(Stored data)

========================================================================

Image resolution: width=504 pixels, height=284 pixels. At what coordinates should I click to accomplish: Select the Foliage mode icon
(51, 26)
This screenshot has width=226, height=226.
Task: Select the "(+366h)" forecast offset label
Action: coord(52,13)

========================================================================

Write the entries out once more, exactly as they were given.

Image resolution: width=504 pixels, height=284 pixels. At what coordinates should I click to accomplish: Select the Foliage mode icon
(51, 26)
This screenshot has width=226, height=226.
Task: Select the "(+366h)" forecast offset label
Action: coord(52,13)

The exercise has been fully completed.